Scenario 2 – Educational Technology Recommendations

Screenshot 2: ChatGPT advice on good class technologies
Screenshot 3: Refining ChatGPT session

How to continue the topic with an Instructional Designer?

  1. Review and refine the recommendations: The faculty member could work with the instructional designer to review the recommendations generated by ChatGPT and refine them based on their specific course needs. The instructional designer could help the faculty member evaluate the options based on factors such as ease of use, accessibility, cost, and pedagogical value.
  2. Identify and address potential challenges: The faculty member and instructional designer could discuss potential challenges that may arise from implementing the selected educational technology in their course. This could include issues related to technology integration, student engagement, and support for students who may have varying levels of technological proficiency.
  3. Explore implementation strategies: The faculty member and instructional designer could work together to explore implementation strategies for the educational technology recommendations.
  4. Determine next steps: The faculty member and instructional designer could determine next steps for moving forward with the implementation of the selected educational technology. This could include identifying any additional support or resources needed, setting timelines for implementation, and designing appropriate activities.

See also the original session document.

AI in Action – Course Design Opportunities with AI

Course Design Opportunities with AI

On May 16, 2023, as part of the campus series, “AI in Action: Exploring AI’s Potential in Teaching and Learning,” OTL instructional designers worked with over 30 participants across three breakout rooms to explore ways that AI can be used to enhance teaching and learning.

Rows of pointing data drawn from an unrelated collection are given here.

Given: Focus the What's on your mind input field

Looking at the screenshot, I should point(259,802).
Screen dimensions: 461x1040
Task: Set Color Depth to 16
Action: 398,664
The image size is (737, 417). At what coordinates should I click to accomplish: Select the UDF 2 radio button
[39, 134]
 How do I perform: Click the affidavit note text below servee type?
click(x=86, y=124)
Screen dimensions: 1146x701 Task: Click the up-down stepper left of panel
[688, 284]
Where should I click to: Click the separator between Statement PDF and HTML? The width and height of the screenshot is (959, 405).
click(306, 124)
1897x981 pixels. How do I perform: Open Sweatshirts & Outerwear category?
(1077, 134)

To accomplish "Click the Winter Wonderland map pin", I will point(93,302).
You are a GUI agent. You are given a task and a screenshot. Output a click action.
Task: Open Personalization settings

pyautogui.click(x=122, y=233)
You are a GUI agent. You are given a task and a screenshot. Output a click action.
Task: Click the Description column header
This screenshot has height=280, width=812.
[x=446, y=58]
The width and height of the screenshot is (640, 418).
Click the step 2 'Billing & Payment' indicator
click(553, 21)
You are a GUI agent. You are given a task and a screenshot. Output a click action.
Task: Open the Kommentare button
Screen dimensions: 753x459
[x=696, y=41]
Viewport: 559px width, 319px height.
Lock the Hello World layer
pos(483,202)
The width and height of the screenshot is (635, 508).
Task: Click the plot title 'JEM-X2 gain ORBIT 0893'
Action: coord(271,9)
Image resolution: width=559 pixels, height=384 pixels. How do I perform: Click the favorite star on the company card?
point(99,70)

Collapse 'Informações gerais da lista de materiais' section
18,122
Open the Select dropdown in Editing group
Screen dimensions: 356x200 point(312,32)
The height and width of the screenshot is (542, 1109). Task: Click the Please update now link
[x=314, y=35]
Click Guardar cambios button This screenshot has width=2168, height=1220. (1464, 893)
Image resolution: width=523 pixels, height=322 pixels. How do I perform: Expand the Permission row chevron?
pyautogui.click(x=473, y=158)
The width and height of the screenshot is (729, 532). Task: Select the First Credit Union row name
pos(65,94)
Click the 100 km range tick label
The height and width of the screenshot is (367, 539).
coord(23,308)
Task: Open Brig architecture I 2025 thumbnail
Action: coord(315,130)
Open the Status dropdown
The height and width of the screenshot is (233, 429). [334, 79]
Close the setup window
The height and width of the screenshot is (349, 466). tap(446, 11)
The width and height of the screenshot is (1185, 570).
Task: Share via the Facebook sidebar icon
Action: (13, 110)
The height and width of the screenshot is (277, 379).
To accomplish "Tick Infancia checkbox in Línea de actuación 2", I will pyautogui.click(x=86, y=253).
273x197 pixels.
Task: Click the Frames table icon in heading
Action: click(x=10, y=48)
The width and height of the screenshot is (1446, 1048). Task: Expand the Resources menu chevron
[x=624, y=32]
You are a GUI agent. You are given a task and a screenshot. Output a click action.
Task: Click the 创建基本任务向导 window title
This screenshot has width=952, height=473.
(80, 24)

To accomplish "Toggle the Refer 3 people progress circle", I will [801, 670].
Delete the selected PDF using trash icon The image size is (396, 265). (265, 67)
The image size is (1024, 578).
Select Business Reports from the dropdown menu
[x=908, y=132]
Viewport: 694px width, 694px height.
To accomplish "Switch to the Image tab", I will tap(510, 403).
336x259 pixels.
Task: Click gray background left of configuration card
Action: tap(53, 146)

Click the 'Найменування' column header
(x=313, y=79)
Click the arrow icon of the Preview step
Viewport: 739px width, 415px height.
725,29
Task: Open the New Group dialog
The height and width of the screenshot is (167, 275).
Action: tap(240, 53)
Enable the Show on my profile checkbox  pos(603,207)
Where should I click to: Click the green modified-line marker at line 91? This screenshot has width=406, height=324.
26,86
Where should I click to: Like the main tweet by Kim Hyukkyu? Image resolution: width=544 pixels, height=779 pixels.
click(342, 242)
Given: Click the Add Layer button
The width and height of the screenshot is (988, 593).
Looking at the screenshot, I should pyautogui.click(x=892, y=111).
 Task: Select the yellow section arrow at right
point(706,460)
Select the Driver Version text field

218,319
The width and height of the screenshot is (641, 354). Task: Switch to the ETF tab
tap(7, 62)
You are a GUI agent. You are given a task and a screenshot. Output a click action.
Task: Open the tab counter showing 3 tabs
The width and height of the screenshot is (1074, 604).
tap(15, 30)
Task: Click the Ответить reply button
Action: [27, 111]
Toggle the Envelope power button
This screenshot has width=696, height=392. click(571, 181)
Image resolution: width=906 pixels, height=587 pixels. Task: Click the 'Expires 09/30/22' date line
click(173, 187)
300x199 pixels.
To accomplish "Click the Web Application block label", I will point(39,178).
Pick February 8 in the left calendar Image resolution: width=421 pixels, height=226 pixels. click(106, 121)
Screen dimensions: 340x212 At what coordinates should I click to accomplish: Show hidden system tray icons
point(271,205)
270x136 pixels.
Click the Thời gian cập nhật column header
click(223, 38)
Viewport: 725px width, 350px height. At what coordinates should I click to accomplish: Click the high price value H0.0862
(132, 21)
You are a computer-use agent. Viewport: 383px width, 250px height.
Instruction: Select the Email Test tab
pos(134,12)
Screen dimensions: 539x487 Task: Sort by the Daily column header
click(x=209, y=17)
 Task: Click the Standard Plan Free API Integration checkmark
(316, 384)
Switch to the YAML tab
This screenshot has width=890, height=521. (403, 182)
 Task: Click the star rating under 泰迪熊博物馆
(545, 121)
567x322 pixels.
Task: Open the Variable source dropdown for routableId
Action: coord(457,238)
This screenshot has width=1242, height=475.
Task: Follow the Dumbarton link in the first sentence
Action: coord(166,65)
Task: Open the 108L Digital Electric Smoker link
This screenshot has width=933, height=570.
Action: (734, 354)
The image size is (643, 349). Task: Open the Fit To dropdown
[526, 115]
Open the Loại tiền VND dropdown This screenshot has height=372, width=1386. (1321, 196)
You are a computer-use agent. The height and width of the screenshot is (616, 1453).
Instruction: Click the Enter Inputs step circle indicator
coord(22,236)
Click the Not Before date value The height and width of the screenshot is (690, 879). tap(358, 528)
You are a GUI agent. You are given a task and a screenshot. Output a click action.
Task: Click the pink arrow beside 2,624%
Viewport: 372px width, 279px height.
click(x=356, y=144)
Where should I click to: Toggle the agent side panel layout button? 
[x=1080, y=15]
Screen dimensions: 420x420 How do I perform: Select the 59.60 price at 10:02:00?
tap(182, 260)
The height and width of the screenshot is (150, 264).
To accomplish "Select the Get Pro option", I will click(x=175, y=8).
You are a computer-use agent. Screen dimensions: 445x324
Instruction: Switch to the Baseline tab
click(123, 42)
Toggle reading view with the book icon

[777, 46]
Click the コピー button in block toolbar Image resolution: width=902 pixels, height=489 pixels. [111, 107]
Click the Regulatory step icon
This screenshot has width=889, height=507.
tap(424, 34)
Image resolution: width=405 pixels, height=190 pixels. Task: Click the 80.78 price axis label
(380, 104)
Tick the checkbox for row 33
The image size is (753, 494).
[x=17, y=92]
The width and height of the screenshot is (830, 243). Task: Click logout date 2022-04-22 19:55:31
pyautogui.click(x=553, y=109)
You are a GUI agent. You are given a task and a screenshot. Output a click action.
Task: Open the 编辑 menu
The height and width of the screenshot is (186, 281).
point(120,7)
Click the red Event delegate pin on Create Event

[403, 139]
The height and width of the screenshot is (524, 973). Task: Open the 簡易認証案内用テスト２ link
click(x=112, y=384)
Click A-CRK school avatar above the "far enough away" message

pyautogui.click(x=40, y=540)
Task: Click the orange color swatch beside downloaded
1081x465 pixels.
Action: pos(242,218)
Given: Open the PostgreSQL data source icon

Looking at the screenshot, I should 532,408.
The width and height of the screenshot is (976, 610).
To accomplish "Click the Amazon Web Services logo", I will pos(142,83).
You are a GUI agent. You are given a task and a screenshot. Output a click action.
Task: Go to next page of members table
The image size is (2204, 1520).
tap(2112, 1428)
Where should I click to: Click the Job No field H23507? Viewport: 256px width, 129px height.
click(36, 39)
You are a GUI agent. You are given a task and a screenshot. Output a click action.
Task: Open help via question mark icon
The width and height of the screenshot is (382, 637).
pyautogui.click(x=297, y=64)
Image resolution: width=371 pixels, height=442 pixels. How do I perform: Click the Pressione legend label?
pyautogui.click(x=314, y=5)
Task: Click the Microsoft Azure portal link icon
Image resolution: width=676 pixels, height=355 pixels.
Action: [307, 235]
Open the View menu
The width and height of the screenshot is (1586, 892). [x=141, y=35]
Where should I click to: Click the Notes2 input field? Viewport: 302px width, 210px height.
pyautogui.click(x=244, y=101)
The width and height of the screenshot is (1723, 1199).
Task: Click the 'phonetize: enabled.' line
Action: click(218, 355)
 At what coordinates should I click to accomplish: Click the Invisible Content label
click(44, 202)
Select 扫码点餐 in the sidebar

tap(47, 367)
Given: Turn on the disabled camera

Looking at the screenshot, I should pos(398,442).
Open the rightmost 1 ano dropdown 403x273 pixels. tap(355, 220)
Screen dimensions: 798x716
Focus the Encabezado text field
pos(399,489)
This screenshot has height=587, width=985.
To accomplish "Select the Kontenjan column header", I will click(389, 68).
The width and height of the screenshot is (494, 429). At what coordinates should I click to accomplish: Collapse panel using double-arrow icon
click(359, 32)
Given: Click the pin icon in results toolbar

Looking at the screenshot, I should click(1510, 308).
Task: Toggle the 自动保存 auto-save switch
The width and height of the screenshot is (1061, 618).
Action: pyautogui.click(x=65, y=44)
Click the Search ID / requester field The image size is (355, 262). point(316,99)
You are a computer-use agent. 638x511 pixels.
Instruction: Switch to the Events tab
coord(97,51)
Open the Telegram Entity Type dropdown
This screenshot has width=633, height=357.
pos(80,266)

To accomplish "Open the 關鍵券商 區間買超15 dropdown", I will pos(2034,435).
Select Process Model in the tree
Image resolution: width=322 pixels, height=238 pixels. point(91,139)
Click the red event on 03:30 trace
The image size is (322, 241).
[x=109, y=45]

  • Using ChatGPT to Lead In-depth Conversations with Instructional Designers: Sirui Wang and Brittany Goodwell explored possible ways to use ChatGPT to start thinking about different teaching and learning challenges using two scenarios to begin instructional design conversations between faculty and instructional designers. Both scenarios included questions and requests often asked by faculty. There were opportunities to interact with ChatGPT and instructional designers.
  • Using ChatGPT to Write Quiz Questions: Mark Kaysar and Agustin Ríos used AI to create quiz questions with different question types. They also prompted ChatGPT to properly format a quiz for uploading into Bruin Learn.
  • Syllabus Refresh Using Prompt Engineering in ChatGPT: Kim DeBacco and Kate Schaller worked with faculty to generate and regenerate a course syllabus. Together they investigated prompt engineering to iteratively refine their choices.